In our recent blog post, Energy is lagging, but consumers are set to spend, we emphasized the bifurcation of the US high yield market between weaker commodity-specific sectors and stronger consumer-oriented sectors. This theme continues to play out broadly. However, September showed that another US high yield sector — not linked to commodities — has joined in the weakness: technology, media and telecommunications (TMT). This is important because TMT and commodity-related sectors together comprise almost half of the overall US high yield market.1 Therefore, we believe it is important to evaluate the US high yield landscape and reiterate why we think there is currently value in US high yield.
What’s behind the TMT decline?
In September, the only sectors that performed worse than the broader Barclays US Corporate High Yield Index were commodity and TMT-related (see chart below).1 While key commodity-related sectors (energy and metals and mining) remain weak mainly due to global trade pressures emanating from China, TMT weakness has been due to credit-specific events, in our view. Both media and telecom have been under pressure due to heavy new issuance and the recent downgrade of a major telecom issuer. Because telecom and media comprise a significant proportion of the US high yield index, weakness in this sector has certainly negatively affected overall high yield spreads.1
Examining the bigger picture in high yield
More broadly, the ambiguity around the next Federal Reserve move has led many market participants to question the strength of the US economic engine, which has weighed on US high yield bond prices. September represented the fourth consecutive month of negative total high yield returns, something we haven’t seen in two decades.1 However, while risk markets may need to adjust to a lower growth environment, our base case remains that US fundamentals remain in good shape outside of commodity-oriented sectors. We believe the overall high yield market has been painted with too negative a brush; current spread levels imply a default rate well above what we would reasonably expect over the next two years, even accounting for continued weakness in commodities.

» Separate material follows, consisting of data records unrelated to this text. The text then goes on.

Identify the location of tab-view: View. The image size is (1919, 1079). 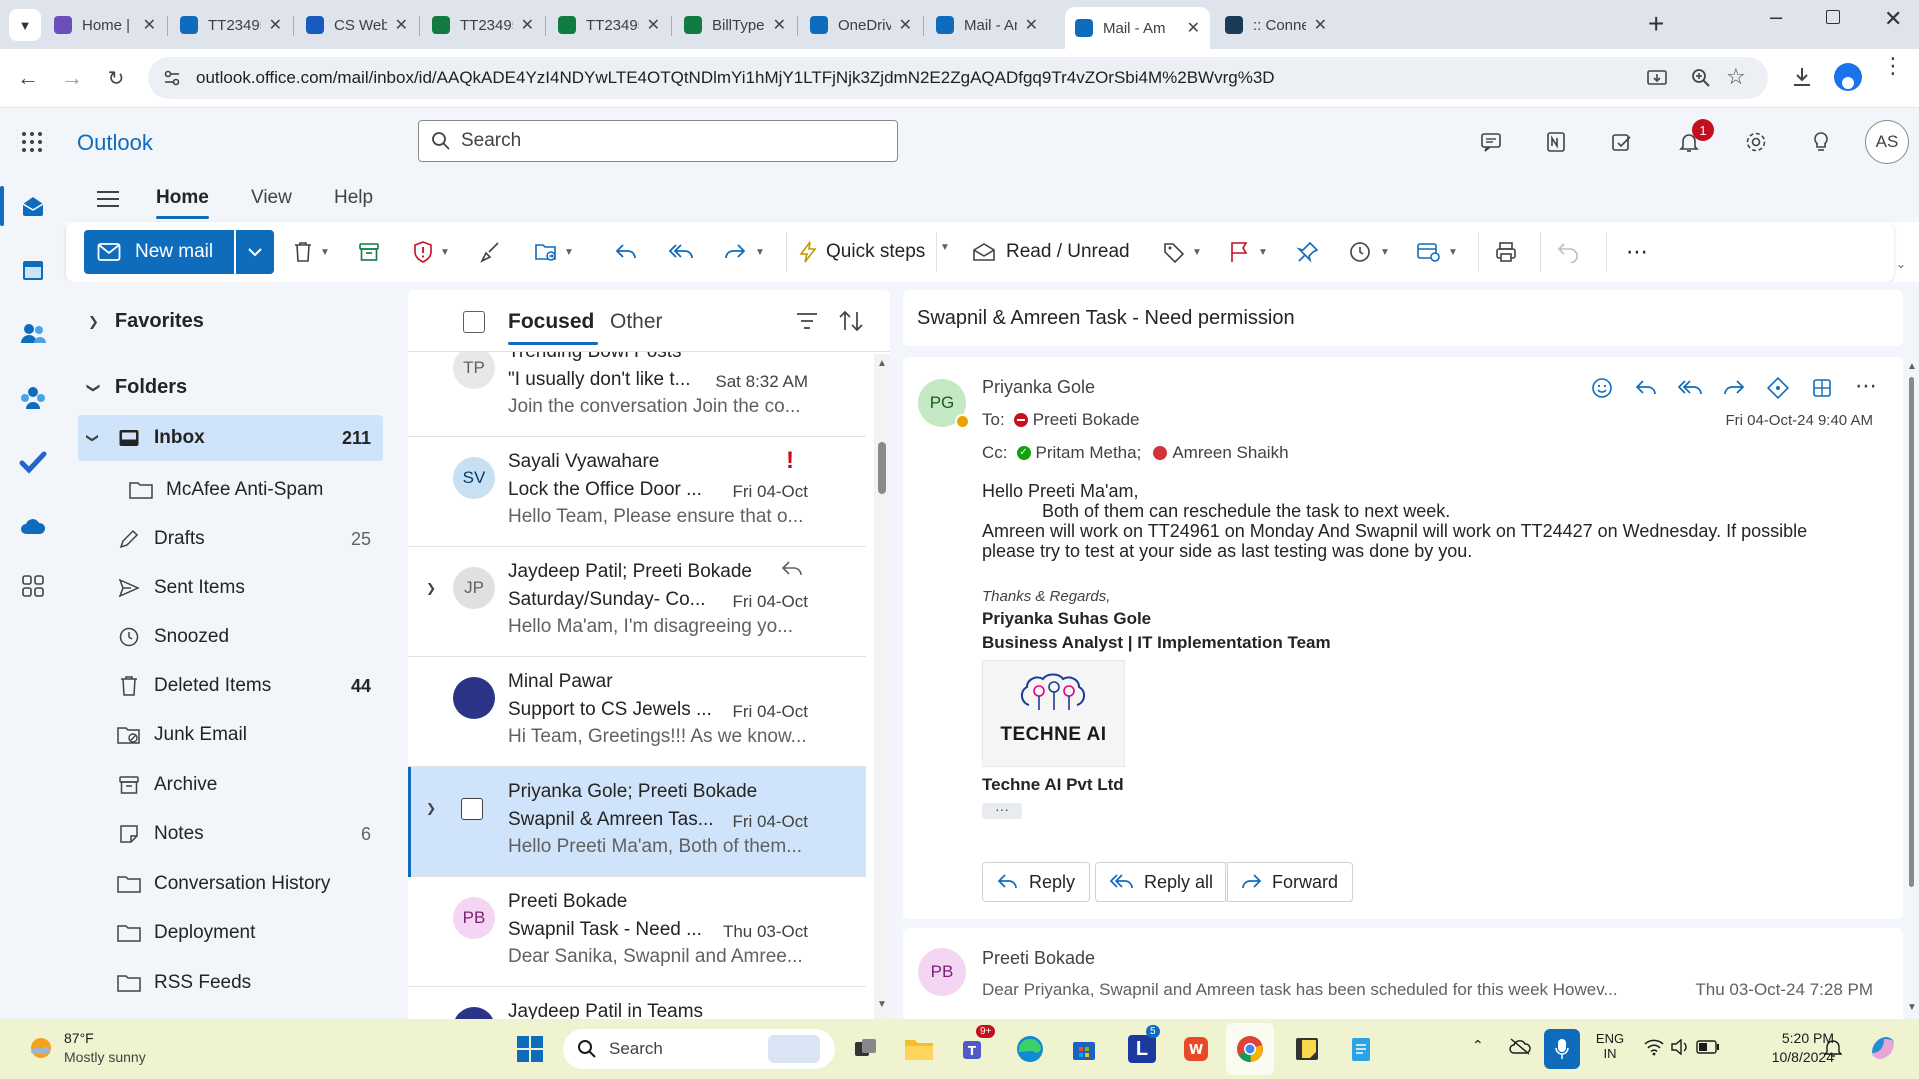
(272, 198).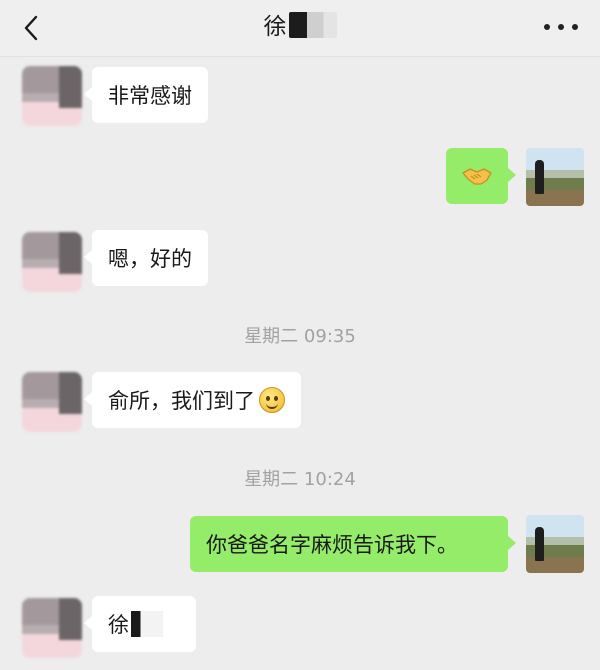 The height and width of the screenshot is (670, 600). I want to click on message-text: 嗯，好的, so click(150, 259).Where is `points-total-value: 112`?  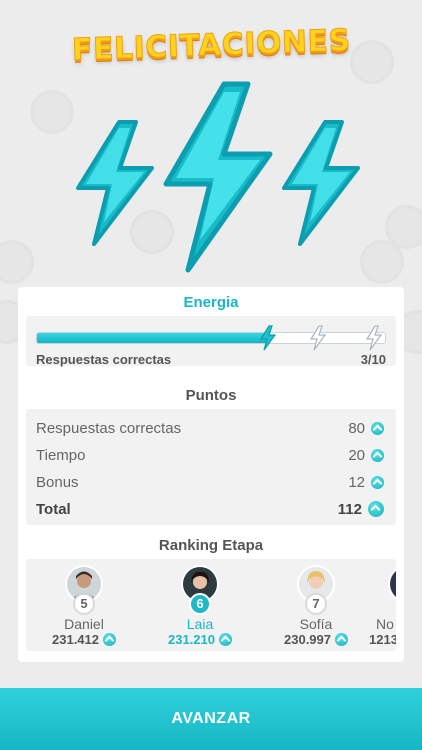
points-total-value: 112 is located at coordinates (350, 509).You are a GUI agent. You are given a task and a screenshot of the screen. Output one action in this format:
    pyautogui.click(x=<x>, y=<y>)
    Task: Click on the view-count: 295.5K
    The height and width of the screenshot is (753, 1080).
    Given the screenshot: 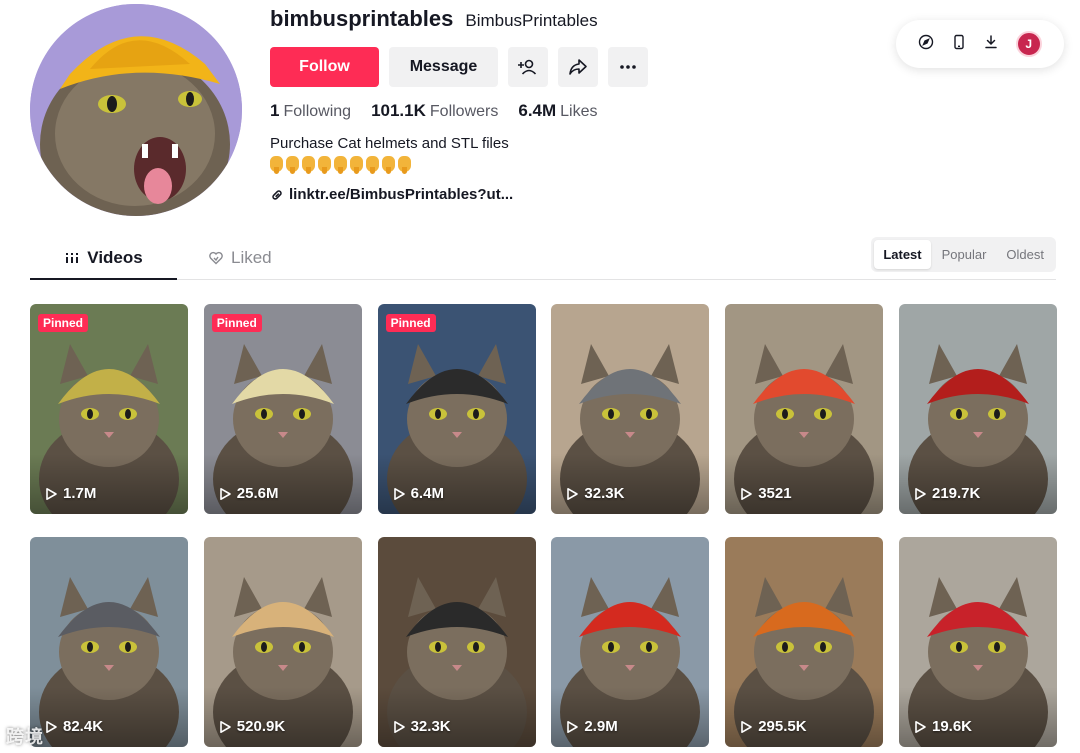 What is the action you would take?
    pyautogui.click(x=773, y=726)
    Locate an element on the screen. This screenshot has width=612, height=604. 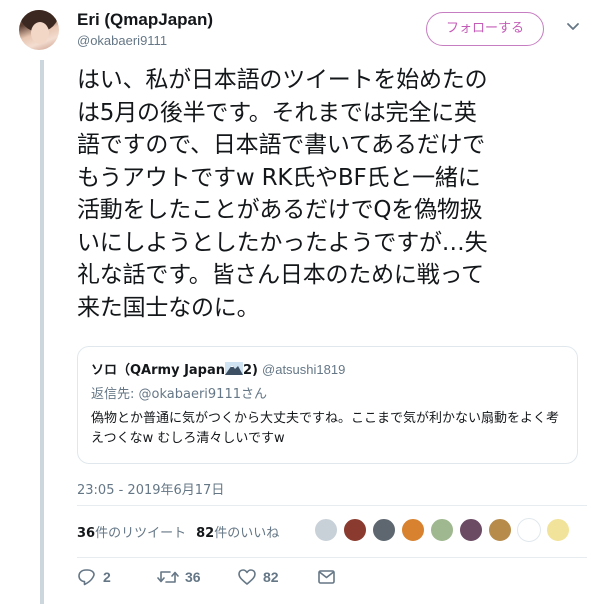
like-stat: 82件のいいね is located at coordinates (238, 534).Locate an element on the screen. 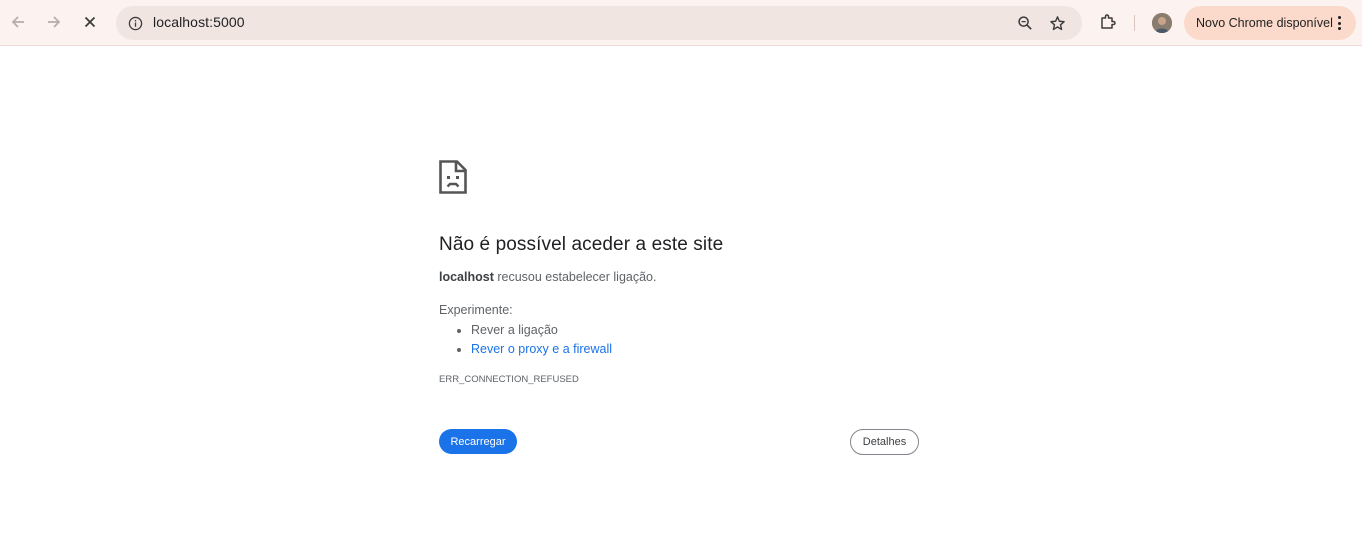 Image resolution: width=1362 pixels, height=559 pixels. site-info-button is located at coordinates (135, 23).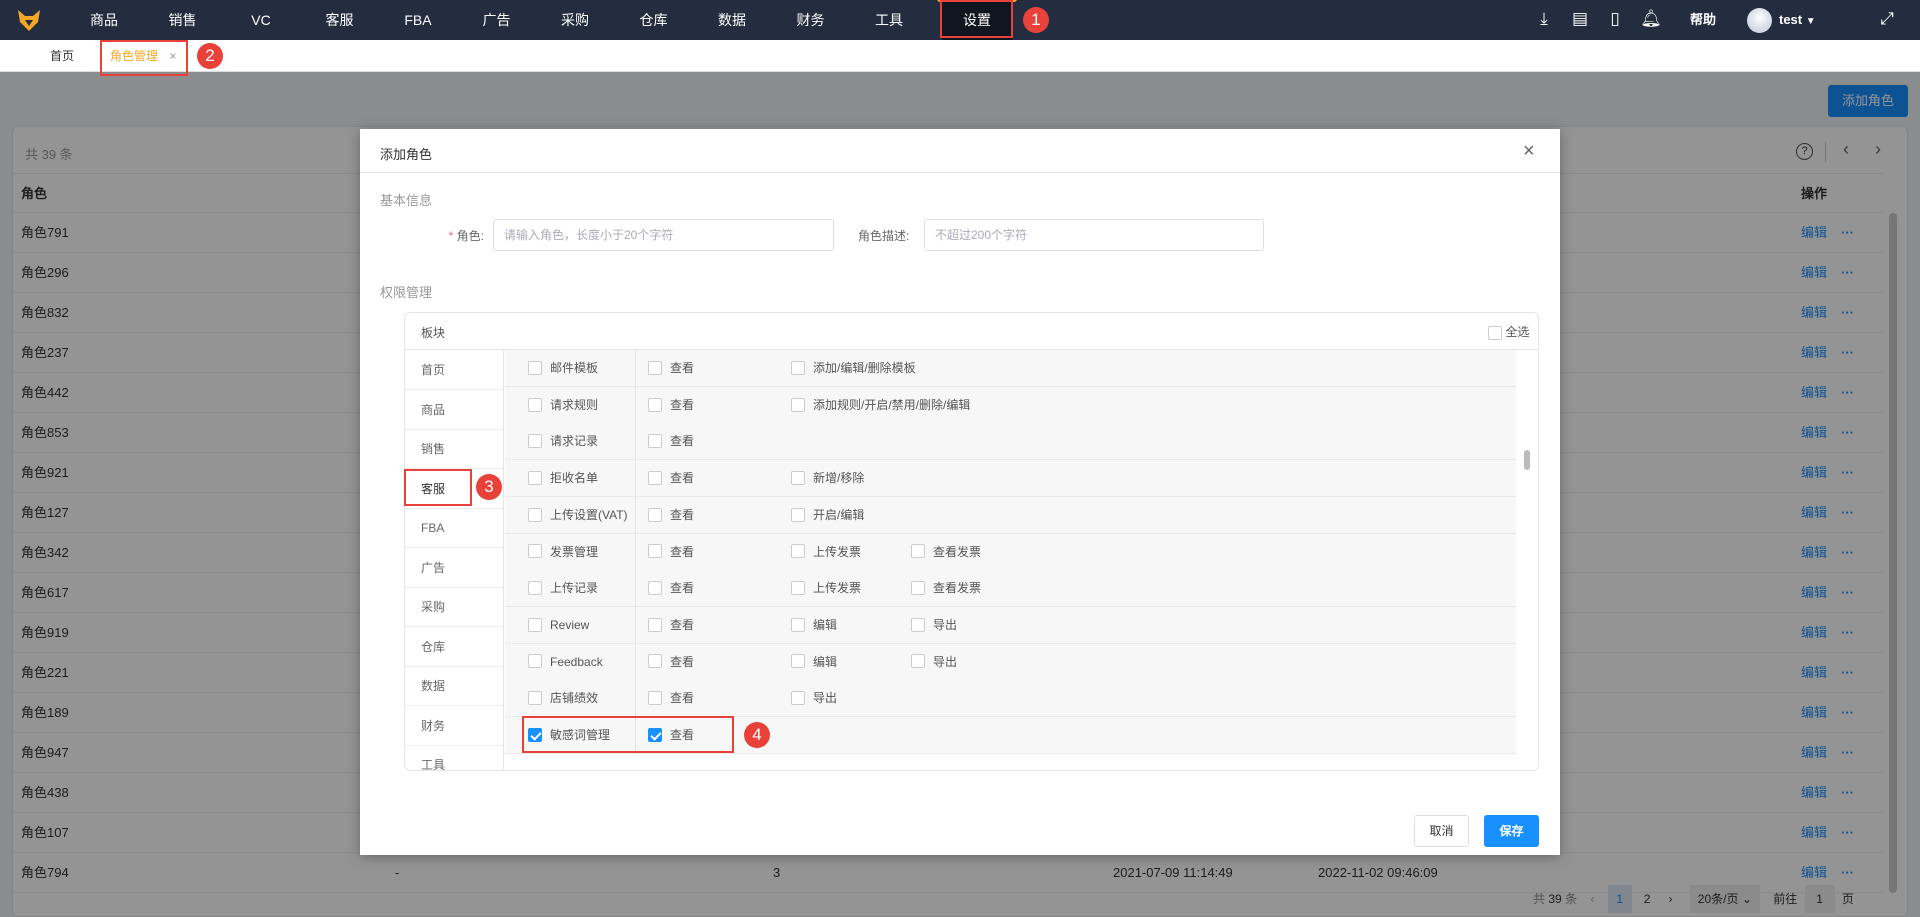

We believe recent spread widening in US high yield presents compelling value for careful investors. With a yield of around 8% on the Barclays US Corporate High Yield Index (as of Sept. 30, 2015), there are potentially some bargains to be found, in our view.1 We believe a rigorous credit selection process is imperative, certainly in the energy and metals and mining sectors. While some recent new issuance has put pressure on the US high yield market, we believe the market will find stronger footing in the fourth quarter as earnings and economic data confirm US fundamentals against a backdrop of attractive valuations.
Communications and commodities lagged the broader US high yield market in September
Total returns for each sector of the Barclays US Corporate High Yield Index (%). Data from Sept. 1, 2015, to Sept. 30, 2015. The yellow bar represents the returns for the full index.
1 Source: Barclays US Corporate High Yield Index, as of Sept. 30, 2015.
The Barclays US Corporate High Yield Index is an unmanaged index considered representative of fixed-rate, noninvestment-grade debt.
Spread represents the difference between two values.